Mr Cleverly slammed Labour’s ‘comical’ plan to scrap the Rwanda scheme if they are elected to government.
He said: “If the Labour party got their way, removed the Rwanda deterrent, actually remove…the work we’re putting in place…their grand strategy is to do some of the things that we’re already doing but not all of the things.
“Most important of all, they’re going to take the Rwanda deterrent off the table and somehow, magically hope by doing less, they’ll reduce numbers.”
Cleverly: 'We are starting to see the deterrent having an effect'
Earlier on Friday, LBC spoke to an asylum seeker who claimed he smuggled himself straight from France to Dublin on a container ship out of fear of getting sent to Rwanda if he went to the UK.
Speaking to LBC from a migrant encampment in Dublin, 20-year-old Pakistani asylum seeker Fawad said he heard of the Rwanda plan while he was in France, after a journey spanning thousands of miles on which several of his friends died.
"Everyone is kind of [scared] - who would want to go to Rwanda?" he asked.
Reports have emerged that migrants are choosing to cross over the border from Northern Ireland to the Republic since the government passed its plan to send asylum seekers who arrived illegally to Rwanda.
And a Syrian asylum seeker told LBC's Tom Swarbrick earlier this week that migrants are choosing to return to France from the UK to avoid being sent to the east African country.
Read More: Hundreds of MI5 officers to be hired to help stop migrant boat crossings, Sir Keir Starmer vows
It comes after the Labour leader Sir Keir Starmer said that the Rwanda plan was a "gimmick" that would be scrapped immediately.
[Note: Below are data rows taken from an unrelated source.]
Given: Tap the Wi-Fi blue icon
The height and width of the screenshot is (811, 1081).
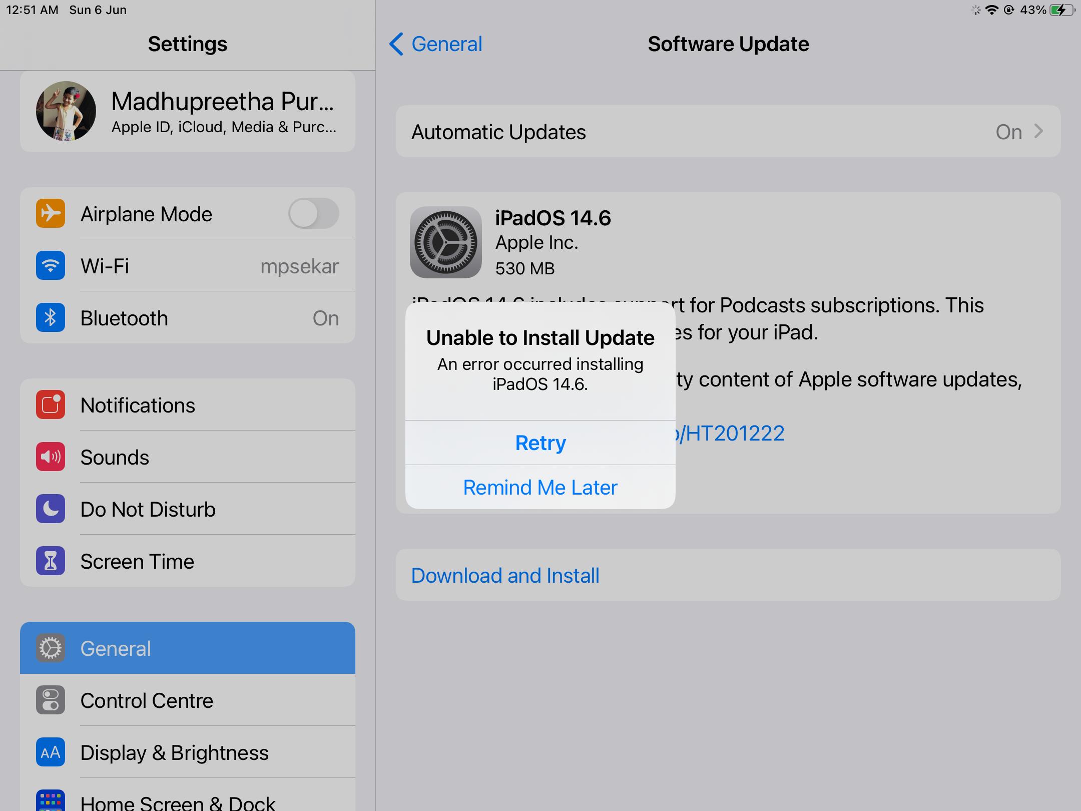Looking at the screenshot, I should pyautogui.click(x=50, y=266).
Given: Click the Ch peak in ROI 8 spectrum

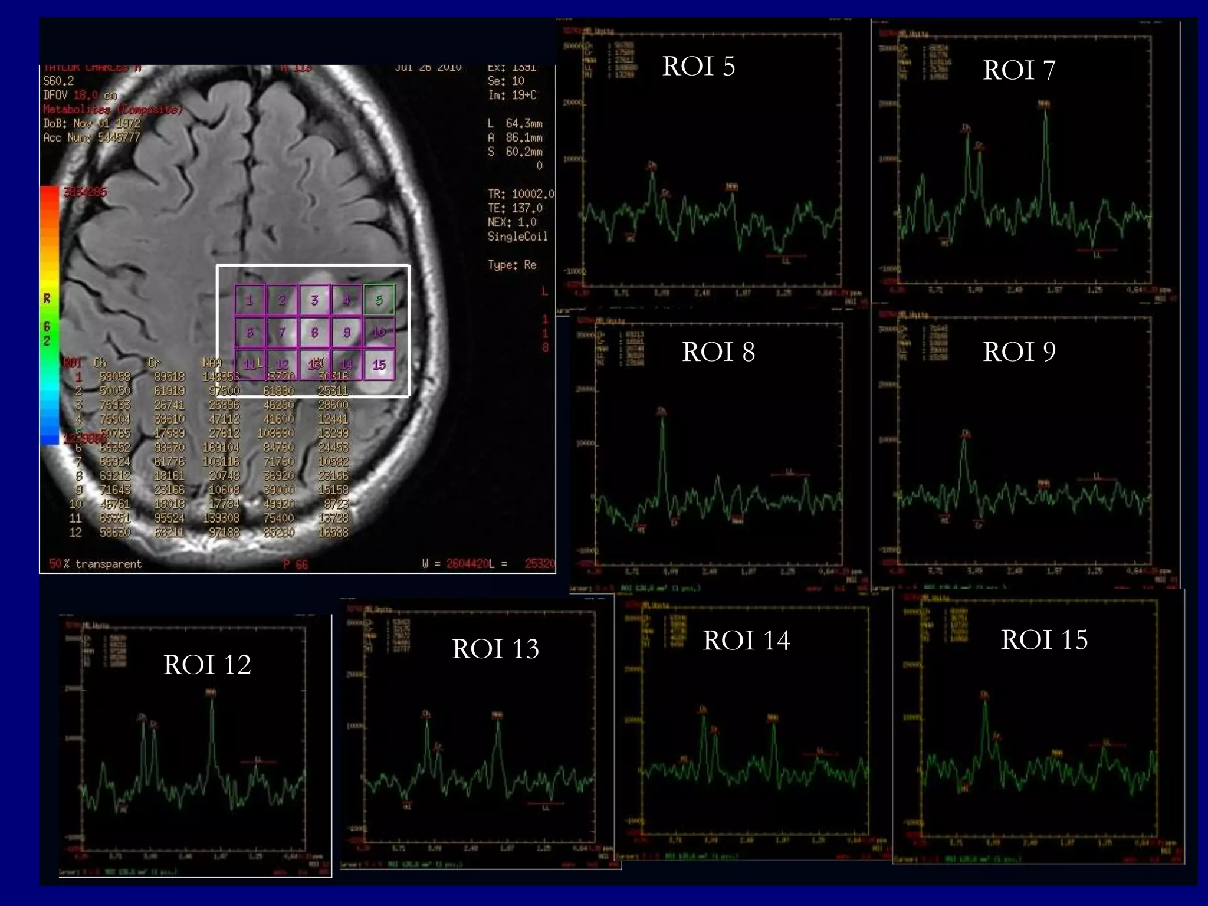Looking at the screenshot, I should pos(662,422).
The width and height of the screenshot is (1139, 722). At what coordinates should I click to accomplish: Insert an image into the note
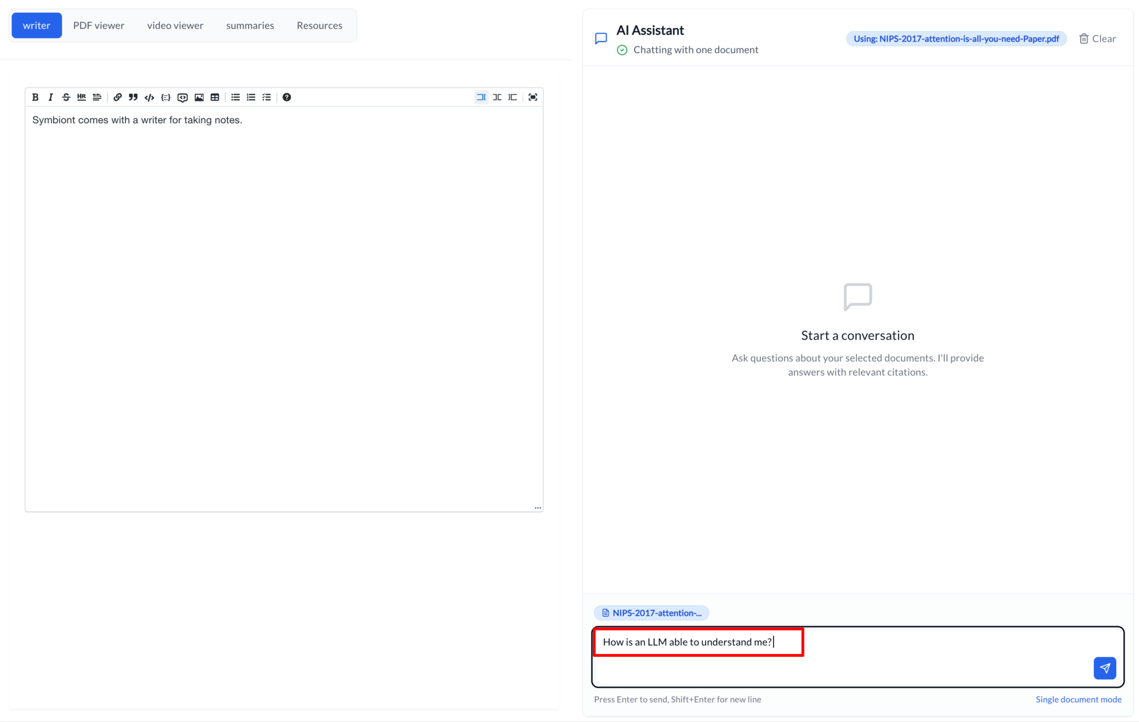[199, 97]
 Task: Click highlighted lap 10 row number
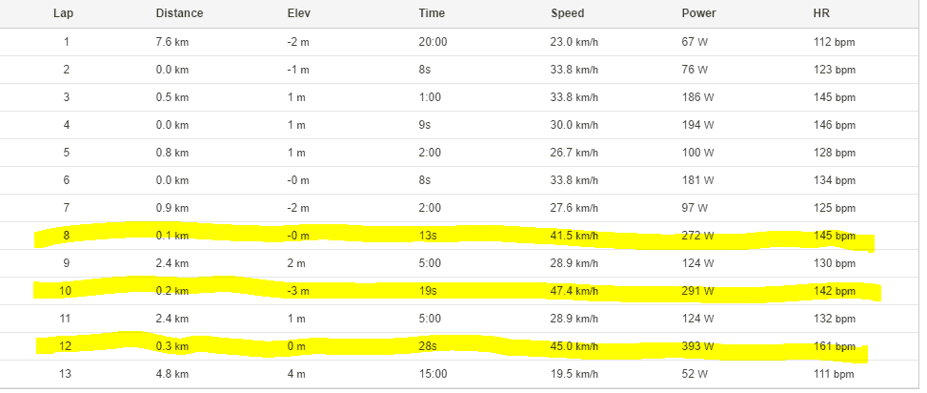(x=66, y=290)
The Labour leader wants to end the Rwanda policy permanently to establish the border security command, described as an "elite force, not a Cinderella service".
"We will restore serious government to our borders, tackle this problem at source and replace the Rwanda policy permanently," he said at a speech in Dover this morning.
Asked by LBC's Political Editor Natasha Clark about his timetable to scrap the Conservative's Rwanda plan, and if it would occur within the first hundred days of a Labour government, Sir Keir said he would "get rid of the policy straight away".
"I'm not going to continue a policy I don't think is going to work, which is going to cost a fortune," the Labour leader said.
"I would rather use the money that's being thrown at the Rwanda scheme and put it behind the command that we want to set up."
He continued: "The command can be set up very, very quickly as well. It doesn't require primary legislation. Some of the powers I have outlined are already in primary legislation - others will require some legislation which I think we can pass very quickly. So I see this as a very fast timetable to get this off the ground."
The "elite Border Security Command" will be led by a former police, military or intelligence chief and recruit hundreds of new specialist investigators.
It will have powers to carry out border control stop-and-searches, along with new financial investigation powers to search and seize warrants targeting organised immigration crime.
Sir Keir said he does not doubt that the Conservative Government will get flights running to Rwanda but said the flagship deportation policy would not work as he insisted "our asylum system must be rebuilt".
He accused the government's scheme of being an "absolute waste of money" and "a gimmick, not a solution".